Exercise: State only how many lines below include the string "section".

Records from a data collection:
Content starts

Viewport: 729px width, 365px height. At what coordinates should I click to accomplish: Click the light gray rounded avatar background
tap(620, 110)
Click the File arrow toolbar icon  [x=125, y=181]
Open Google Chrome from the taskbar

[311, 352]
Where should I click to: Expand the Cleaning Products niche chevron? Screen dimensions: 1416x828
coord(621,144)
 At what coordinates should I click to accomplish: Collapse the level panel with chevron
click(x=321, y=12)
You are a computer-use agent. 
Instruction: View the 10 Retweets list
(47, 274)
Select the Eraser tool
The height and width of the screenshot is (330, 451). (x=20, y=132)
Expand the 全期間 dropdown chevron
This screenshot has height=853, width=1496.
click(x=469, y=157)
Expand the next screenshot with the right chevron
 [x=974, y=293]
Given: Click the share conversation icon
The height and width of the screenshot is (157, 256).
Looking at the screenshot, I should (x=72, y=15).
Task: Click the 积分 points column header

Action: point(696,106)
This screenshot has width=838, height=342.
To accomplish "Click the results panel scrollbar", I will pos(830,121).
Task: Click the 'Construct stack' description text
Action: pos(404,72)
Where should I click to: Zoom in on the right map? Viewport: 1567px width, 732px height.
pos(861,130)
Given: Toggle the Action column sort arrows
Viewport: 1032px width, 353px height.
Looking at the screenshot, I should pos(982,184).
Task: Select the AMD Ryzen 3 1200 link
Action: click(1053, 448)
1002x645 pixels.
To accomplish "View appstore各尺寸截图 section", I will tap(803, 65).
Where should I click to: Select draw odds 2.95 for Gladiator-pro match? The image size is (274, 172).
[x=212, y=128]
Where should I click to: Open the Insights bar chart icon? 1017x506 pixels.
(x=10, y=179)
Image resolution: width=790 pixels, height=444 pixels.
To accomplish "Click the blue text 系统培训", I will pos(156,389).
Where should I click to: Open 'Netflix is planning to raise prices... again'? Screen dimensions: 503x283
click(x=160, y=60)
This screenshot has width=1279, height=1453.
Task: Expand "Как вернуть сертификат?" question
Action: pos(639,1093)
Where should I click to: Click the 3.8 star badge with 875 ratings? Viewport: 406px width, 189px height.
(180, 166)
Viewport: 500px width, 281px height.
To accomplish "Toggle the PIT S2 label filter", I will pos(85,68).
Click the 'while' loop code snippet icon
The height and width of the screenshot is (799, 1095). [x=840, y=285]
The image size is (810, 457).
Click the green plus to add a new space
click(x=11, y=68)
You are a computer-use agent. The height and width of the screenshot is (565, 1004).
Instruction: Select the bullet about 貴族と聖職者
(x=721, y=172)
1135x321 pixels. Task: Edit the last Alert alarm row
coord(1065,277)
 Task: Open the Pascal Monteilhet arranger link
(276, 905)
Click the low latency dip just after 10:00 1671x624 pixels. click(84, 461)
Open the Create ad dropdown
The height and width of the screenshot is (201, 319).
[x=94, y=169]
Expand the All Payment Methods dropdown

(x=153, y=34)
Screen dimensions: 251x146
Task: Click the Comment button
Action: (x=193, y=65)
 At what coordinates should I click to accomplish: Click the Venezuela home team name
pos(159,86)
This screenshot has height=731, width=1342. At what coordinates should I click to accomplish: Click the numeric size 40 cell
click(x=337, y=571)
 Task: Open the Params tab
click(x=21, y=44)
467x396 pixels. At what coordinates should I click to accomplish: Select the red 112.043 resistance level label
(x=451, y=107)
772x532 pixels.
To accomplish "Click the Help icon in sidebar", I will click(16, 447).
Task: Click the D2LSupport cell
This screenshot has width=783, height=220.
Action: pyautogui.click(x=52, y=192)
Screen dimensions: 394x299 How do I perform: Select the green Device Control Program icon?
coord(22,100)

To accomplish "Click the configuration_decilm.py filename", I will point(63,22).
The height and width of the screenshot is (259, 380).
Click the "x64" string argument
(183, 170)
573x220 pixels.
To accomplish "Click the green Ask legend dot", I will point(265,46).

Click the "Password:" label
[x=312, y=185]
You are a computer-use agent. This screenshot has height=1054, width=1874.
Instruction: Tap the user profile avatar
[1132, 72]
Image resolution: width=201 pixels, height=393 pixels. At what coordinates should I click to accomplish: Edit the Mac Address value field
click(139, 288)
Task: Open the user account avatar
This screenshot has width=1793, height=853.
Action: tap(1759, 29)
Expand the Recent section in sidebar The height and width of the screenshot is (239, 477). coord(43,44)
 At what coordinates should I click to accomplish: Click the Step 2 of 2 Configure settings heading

Content ends

Result for this task: 2